--- STUDY TEXT Enclosed Below ---

Tokyo, Luxembourg sign financial cooperation MoU
FinCity.Tokyo, Japan’s financial innovation hub, and Luxembourg for Finance, Luxembourg’s financial centre development agency, have signed a memorandum of understanding ( MoU) aimed at strengthening cooperation between the two international financial centres.
The agreement was signed on April 27 by Hiroshi Nakaso, chairman of FinCity.Tokyo, and Tom Théobald, chief executive of Luxembourg for Finance.
The MoU establishes a framework for collaboration in financial promotion activities, including joint events, bilateral visits and knowledge-sharing initiatives. The signing comes ahead of 2027, which will mark 100 years of diplomatic relations between Japan and Luxembourg.
The two organisations said the partnership comes amid geopolitical uncertainty, rising capital needs linked to decarbonisation and accelerating digital transformation across financial services.
The countries highlighted the complementary strengths of their financial sectors. Tokyo is home to a large concentration of financial institutions, technology companies, venture capital firms and startups, while Luxembourg is a major hub for cross-border fund distribution, banking and sustainable investment in Europe.
The cooperation will focus in part on mobilising private capital for the net-zero transition. Transition finance, carbon credits and support for emerging asset managers were identified as areas for potential collaboration.

--- End of Enclosed STUDY TEXT ---
--- THE DATA Enclosed Below ---

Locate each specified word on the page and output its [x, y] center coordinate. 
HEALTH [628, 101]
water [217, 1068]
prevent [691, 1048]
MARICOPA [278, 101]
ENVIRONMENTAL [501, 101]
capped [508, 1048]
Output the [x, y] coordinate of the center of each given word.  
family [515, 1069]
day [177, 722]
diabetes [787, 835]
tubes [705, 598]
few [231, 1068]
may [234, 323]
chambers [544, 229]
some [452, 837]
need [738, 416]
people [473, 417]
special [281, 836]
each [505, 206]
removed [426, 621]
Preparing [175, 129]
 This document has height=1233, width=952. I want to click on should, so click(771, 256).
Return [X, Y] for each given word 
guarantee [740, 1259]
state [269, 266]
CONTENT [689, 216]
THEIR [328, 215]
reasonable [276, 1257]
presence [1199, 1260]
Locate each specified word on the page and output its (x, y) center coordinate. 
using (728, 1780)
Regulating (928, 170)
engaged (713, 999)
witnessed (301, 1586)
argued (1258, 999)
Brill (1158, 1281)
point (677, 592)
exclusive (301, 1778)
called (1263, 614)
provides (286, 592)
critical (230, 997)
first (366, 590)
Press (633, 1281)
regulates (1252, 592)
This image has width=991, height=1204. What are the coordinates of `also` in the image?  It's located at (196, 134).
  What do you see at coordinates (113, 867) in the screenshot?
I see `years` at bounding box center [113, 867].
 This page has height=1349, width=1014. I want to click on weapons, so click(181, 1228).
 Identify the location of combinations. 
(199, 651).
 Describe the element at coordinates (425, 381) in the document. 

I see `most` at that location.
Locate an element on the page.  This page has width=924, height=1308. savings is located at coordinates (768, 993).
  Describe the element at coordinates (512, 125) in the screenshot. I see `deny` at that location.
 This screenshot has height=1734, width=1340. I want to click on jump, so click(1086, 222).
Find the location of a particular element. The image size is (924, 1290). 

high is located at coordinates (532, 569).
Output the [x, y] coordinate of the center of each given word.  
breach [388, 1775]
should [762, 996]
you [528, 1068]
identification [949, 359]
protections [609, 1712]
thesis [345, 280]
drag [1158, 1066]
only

--- End of Enclosed THE DATA ---

*REQUIRED ACTION 1*. Return the passage of the Tokyo–Luxembourg cooperation article between "The agreement was" and "across financial services.", inclusive, copied word for word.
*REQUIRED ACTION 2*. Take the article on the Tokyo–Luxembourg financial cooperation agreement further, continuing on from its last sentence.

*OUTPUT 1*.
The agreement was signed on April 27 by Hiroshi Nakaso, chairman of FinCity.Tokyo, and Tom Théobald, chief executive of Luxembourg for Finance.
The MoU establishes a framework for collaboration in financial promotion activities, including joint events, bilateral visits and knowledge-sharing initiatives. The signing comes ahead of 2027, which will mark 100 years of diplomatic relations between Japan and Luxembourg.
The two organisations said the partnership comes amid geopolitical uncertainty, rising capital needs linked to decarbonisation and accelerating digital transformation across financial services.

*OUTPUT 2*.
Nakaso commented: “I see three areas for collaboration. One is inviting more emerging asset managers from Luxembourg, which has a great deal of expertise in fund management. Secondly, I think we can learn a lot from each other in the area of decarbonisation. As shown by the disruption in the Middle East, humanity is still very much dependent on fossil fuels, and climate change must be addressed. Thirdly, Luxembourg has a strong pool of talent, sophisticated financial institutions, and service providers that we can introduce into the Japanese financial system to elevate Tokyo’s global role as a finance hub.”
Théobald commented: “There is real added value in sharing best practices and identifying concrete areas such as carbon credits and support for emerging fund managers that we can work on jointly. On the green finance side, Luxembourg has about a 40 percent market share of ESG funds in Europe. On the stock exchange side, in particular the Luxembourg Green Exchange, we have a 44 percent market share globally for sustainable and green securities. So we see a lot of opportunity in leveraging the platform we have in Luxembourg to mobilise global capital to finance projects across the globe, including in Japan.”